The representative of the Secretary of State for the Home Department notes that Torat Hamelech, which was published in 2009 and is currently printing a third edition, “details circumstances in which [Jewish law] permits the killing of non-Jews... the book also advocates Jewish discrimination against gentiles and defends the killing of gentiles by Jews.”
“You are instructed not to travel to the UK as you will be refused admission on arrival,” the letter to Elitzur states.
But to Rabbi Yitzhak Shapira, co-author of the book, the principles of racial separation they promote are valid not just in Israel, but in the same kingdom that banished Elitzur from its boundaries. Shapira says the UK could have prevented the current riots by taking measures against its Muslim population.
“Every state has a certain character,” Shapira told Hakol Hayehudi, “that derives from hundreds of years of cultural development... as part of that, a state can refuse to accept a person who arrives but does not intend on being absorbed into it.”

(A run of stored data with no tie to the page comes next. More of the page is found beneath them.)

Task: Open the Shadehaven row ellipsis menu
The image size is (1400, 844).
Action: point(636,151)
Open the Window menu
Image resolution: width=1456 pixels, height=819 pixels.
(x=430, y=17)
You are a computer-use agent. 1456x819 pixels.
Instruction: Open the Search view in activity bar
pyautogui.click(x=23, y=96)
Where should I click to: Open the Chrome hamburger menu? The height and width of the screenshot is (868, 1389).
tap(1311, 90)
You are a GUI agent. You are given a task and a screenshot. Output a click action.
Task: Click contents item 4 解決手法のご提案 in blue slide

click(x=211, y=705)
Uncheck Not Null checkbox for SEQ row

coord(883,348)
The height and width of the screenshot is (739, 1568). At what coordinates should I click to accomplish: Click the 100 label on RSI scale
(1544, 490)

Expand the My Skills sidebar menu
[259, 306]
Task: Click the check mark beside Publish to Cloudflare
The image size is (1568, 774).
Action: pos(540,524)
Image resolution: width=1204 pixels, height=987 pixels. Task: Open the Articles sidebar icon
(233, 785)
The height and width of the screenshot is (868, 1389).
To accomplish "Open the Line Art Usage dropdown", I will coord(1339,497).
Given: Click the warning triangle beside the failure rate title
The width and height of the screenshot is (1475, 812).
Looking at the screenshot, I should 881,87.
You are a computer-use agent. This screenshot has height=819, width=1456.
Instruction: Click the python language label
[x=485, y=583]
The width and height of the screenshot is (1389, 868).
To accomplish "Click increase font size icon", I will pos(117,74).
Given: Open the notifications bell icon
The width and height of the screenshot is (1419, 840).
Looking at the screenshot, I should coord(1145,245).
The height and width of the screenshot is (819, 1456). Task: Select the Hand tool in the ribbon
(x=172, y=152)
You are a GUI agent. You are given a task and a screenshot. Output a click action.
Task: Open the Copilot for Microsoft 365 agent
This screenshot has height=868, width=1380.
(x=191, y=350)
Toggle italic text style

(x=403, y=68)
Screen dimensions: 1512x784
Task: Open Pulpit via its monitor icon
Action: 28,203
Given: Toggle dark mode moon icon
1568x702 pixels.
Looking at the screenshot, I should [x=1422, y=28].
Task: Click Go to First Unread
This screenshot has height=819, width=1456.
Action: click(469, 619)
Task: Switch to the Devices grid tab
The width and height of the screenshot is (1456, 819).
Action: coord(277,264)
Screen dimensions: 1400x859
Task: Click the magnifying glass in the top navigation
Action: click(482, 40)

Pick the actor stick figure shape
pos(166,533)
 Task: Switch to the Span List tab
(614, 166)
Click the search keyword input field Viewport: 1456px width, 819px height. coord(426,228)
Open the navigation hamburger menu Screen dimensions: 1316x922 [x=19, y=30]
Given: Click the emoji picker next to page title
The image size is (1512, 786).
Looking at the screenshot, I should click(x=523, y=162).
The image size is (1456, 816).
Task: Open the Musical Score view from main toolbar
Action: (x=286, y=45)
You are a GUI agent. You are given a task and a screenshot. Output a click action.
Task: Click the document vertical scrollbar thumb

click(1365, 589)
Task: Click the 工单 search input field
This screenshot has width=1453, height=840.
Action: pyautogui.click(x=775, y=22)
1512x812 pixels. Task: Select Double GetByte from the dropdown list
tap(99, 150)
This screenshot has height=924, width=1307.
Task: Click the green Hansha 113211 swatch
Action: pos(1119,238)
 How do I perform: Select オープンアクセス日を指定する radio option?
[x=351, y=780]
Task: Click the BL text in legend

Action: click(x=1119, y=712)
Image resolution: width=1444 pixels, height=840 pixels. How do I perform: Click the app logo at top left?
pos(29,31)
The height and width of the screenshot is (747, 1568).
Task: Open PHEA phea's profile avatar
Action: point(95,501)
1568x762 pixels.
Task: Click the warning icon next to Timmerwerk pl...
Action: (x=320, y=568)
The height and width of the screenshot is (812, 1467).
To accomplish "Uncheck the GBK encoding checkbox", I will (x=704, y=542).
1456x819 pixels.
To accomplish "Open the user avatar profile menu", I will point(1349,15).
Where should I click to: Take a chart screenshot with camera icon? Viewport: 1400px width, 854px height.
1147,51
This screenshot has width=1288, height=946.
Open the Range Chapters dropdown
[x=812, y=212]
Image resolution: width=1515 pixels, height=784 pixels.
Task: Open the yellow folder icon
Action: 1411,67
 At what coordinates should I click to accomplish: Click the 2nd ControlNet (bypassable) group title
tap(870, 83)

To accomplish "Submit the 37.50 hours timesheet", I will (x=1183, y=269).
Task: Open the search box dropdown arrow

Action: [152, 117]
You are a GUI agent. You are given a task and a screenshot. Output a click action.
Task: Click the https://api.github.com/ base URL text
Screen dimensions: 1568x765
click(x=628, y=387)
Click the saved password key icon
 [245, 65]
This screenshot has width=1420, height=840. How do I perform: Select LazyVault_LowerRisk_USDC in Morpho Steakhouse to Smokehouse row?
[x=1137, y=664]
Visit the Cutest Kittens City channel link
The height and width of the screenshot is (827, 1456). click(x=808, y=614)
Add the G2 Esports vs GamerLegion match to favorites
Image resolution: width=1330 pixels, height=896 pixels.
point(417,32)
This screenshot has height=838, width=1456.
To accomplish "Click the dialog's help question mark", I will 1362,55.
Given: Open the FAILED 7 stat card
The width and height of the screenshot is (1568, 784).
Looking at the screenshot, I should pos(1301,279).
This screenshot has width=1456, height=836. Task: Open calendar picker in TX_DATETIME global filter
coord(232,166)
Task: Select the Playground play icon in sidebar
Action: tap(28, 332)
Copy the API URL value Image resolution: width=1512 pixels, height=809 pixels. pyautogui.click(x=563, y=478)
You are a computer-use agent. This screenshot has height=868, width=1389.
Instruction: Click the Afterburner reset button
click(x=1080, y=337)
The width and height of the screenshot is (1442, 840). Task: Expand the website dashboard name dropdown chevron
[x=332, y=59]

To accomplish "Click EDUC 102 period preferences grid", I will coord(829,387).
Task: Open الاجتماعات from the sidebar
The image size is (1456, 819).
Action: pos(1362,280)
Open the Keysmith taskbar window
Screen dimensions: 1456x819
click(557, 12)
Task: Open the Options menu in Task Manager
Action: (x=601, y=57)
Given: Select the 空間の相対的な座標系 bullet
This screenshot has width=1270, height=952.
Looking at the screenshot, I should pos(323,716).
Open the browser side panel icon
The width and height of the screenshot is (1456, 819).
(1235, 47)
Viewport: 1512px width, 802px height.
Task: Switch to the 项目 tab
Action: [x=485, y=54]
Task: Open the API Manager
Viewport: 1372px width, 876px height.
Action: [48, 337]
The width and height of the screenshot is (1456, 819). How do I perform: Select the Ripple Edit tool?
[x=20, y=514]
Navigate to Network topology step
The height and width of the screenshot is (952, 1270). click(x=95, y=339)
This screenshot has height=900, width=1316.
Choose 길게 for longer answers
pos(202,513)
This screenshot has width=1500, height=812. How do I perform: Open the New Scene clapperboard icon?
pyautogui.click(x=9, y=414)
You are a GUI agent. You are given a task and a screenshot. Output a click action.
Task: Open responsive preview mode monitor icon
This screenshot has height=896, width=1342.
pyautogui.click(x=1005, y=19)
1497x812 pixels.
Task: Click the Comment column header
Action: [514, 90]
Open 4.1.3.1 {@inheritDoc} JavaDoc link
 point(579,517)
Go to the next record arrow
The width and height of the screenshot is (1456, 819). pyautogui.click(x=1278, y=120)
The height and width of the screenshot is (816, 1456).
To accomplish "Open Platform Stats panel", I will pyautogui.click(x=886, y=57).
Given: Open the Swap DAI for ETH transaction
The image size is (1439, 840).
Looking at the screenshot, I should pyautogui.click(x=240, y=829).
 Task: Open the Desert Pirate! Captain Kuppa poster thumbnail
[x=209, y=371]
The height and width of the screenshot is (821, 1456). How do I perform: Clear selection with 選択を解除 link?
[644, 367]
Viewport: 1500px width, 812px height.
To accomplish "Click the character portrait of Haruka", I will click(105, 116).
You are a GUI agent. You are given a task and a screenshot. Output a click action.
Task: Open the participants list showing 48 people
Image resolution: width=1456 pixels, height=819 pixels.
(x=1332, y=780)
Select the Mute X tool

“Even after a person reached the state, it doesn’t mean that the state has to treat an individual who doesn’t wish to be part of its culture equally. If France or Britain, for example, suffer from a large Muslim minority, they can discriminate against that minority by casting special taxes, or preventing them from turning into a majority that would change the national character of the state,” Shapira said.
“If Britain doesn’t do that, it will pay a heavy price – up to the total loss of the state – and it’s already beginning to pay it, as we can all see now.
“What is happening today in Britain, as in other European countries, is that because of the private interest of human rights, the national interests are erased, and at the end of the day – the private interests will be gone too,” said Shapira.
“If British nationals will be forced to live in a state governed by Muslim law, will their human rights be retained?”